# Dewalt DCF787 1/4 inch impact driver @ Pull a Part



## Bigplanz (Apr 10, 2009)

A short real-world test. It passed. 

I looked at the Harbor Frieght Hercules version of this, but it is the same price as the Dewalt. Dewalt is a brushless motor, HFs version not. HF has theirs priced too high. The HF tool might be great, but for the same price, I am going with Dewalt.


----------



## chandler48 (Jun 5, 2017)

It's not the tool that has limitations, but the shank you are using with the bits/sockets. 1/4" non impact rated shanks will be too brittle for lug nuts, etc. over the long haul.


----------



## Bigplanz (Apr 10, 2009)

chandler48 said:


> It's not the tool that has limitations, but the shank you are using with the bits/sockets. 1/4" non impact rated shanks will be too brittle for lug nuts, etc. over the long haul.


Makes sense. I will pick some up on Amazon. The driver broke a cheap HF chrome 3/8 to 1/4 adapter (sheared off the nipple). Impact rated adapters it is, from now on. Next time I am down there I will repeat the experiment. Thanks!


----------



## Bondo (Dec 8, 2007)

Ayuh,.... I've been seein' those stub-nosed impact drivers,.....

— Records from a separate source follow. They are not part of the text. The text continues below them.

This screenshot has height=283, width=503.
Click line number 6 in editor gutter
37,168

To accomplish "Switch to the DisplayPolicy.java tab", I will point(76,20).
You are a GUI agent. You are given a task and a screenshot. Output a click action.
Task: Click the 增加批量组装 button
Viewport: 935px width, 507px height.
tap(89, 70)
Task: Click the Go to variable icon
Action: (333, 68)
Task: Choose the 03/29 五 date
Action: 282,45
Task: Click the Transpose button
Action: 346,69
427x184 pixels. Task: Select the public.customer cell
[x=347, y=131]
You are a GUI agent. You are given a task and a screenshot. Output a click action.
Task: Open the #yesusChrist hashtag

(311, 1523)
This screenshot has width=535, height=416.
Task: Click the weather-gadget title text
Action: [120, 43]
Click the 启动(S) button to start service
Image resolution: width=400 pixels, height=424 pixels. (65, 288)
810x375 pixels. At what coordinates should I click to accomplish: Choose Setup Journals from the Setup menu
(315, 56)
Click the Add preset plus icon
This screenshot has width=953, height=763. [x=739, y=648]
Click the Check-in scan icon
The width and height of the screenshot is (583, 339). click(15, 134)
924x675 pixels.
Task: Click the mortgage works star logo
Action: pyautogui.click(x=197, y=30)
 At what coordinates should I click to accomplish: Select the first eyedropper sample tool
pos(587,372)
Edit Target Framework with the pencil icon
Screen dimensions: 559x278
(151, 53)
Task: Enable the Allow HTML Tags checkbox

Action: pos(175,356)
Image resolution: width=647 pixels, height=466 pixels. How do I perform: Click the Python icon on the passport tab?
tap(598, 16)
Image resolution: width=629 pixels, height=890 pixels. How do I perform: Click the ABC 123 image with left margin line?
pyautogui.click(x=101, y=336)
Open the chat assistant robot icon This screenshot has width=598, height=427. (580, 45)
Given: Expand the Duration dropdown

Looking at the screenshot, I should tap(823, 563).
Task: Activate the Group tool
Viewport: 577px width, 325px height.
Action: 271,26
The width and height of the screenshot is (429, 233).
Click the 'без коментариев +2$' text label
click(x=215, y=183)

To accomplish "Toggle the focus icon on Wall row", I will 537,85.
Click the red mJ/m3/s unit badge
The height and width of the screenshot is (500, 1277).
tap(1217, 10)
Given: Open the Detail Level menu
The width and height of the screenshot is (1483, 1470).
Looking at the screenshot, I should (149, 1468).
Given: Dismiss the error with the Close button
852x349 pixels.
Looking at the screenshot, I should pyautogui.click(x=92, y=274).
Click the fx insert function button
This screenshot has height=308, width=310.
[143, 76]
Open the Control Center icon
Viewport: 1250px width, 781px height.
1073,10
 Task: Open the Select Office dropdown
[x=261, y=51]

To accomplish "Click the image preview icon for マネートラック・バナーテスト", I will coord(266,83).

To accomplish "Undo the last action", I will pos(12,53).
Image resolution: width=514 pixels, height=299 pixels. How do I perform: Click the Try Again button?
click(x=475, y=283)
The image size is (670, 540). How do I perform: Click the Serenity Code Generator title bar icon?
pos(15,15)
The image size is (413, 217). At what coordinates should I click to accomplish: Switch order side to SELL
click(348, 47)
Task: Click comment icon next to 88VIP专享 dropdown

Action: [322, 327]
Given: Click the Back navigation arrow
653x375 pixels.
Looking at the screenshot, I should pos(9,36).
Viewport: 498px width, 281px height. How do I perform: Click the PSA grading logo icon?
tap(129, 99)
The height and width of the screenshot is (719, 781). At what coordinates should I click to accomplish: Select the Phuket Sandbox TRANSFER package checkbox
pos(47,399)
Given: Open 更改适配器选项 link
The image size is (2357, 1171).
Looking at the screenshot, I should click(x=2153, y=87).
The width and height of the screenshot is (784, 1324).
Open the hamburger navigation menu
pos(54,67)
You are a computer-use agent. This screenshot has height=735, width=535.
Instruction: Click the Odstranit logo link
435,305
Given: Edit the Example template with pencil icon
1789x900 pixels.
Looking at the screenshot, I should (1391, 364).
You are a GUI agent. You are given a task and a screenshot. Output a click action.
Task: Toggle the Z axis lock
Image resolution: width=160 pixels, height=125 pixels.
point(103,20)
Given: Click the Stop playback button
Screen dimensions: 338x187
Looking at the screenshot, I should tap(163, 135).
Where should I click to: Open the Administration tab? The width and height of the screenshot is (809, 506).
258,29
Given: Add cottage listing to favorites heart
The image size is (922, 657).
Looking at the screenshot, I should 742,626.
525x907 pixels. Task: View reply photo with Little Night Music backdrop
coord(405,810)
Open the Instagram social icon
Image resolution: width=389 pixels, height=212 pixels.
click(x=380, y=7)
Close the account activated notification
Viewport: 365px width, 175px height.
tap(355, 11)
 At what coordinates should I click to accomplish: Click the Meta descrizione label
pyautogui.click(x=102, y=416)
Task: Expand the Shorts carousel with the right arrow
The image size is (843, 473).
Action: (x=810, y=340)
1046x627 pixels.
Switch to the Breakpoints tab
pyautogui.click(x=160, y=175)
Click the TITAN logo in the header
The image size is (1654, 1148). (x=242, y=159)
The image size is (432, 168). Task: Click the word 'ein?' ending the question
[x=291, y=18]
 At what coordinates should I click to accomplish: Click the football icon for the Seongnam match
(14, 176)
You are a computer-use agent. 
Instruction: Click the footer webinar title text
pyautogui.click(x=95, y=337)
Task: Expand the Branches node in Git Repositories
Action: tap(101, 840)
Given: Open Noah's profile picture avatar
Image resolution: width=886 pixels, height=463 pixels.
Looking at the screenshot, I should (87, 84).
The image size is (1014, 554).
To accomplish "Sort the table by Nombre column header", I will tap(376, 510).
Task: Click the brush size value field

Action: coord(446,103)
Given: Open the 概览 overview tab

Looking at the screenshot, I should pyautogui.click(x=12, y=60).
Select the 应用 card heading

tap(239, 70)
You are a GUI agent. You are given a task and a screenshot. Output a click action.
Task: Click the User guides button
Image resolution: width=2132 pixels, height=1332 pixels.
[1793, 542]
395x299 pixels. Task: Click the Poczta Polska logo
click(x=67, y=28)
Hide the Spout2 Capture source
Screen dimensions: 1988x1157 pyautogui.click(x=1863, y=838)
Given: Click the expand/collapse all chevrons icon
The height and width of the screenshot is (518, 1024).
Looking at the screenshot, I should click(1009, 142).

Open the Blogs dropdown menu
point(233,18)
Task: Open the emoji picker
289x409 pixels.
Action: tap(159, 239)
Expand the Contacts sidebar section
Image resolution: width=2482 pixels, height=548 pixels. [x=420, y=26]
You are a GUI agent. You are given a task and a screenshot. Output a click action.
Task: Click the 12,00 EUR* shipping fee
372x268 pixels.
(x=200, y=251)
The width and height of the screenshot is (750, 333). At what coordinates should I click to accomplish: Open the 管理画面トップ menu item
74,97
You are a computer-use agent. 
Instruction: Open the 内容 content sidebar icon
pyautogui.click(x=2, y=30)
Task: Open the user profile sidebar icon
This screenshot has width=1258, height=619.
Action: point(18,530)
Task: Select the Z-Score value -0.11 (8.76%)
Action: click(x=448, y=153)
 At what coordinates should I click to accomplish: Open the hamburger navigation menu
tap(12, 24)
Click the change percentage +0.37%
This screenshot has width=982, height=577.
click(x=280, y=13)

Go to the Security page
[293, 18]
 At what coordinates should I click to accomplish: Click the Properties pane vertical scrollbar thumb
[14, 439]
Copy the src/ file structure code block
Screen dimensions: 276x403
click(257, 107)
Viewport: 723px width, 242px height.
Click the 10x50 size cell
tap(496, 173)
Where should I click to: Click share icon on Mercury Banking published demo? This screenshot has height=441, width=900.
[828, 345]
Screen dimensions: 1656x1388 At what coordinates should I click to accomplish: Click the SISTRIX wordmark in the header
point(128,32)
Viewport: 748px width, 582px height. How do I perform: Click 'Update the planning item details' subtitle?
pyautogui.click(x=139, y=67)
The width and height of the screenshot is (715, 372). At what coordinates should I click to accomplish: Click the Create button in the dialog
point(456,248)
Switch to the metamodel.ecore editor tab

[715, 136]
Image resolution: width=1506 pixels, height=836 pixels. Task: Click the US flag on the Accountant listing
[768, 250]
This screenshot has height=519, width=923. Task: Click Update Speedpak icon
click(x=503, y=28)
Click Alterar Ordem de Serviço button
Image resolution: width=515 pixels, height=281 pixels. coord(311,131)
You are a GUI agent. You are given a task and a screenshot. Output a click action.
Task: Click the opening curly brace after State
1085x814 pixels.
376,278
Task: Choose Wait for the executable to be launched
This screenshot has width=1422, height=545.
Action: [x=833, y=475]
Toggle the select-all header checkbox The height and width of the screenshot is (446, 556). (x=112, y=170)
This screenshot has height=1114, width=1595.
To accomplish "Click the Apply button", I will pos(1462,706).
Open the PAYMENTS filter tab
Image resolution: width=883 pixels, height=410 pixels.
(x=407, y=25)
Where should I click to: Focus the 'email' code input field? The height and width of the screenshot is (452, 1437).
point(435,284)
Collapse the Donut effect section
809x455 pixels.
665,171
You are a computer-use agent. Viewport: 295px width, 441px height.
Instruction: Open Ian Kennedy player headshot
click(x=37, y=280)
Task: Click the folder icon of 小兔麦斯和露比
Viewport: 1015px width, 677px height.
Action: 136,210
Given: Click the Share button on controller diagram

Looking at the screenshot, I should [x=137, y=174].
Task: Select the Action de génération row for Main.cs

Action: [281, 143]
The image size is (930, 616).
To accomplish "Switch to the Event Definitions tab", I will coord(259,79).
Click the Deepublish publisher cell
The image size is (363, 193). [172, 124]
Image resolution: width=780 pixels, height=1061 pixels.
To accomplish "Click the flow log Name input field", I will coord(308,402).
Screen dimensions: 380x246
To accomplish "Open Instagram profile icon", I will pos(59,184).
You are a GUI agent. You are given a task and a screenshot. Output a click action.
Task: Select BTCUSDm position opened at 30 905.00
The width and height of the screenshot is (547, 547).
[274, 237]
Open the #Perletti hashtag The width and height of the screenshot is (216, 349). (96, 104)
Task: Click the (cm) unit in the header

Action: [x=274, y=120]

I'm still usin' my Makita I've had a few years,....

It's one of those tools that, since the 1st time I picked one up, I've been askin' myself, How did I ever get by, without it,.......

I literally, use mine every single day,.......


----------



## chandler48 (Jun 5, 2017)

> I literally, use mine every single day,.......


Yep, we have 3 Makita drivers going almost all the time. 6 batteries and 3 chargers.


----------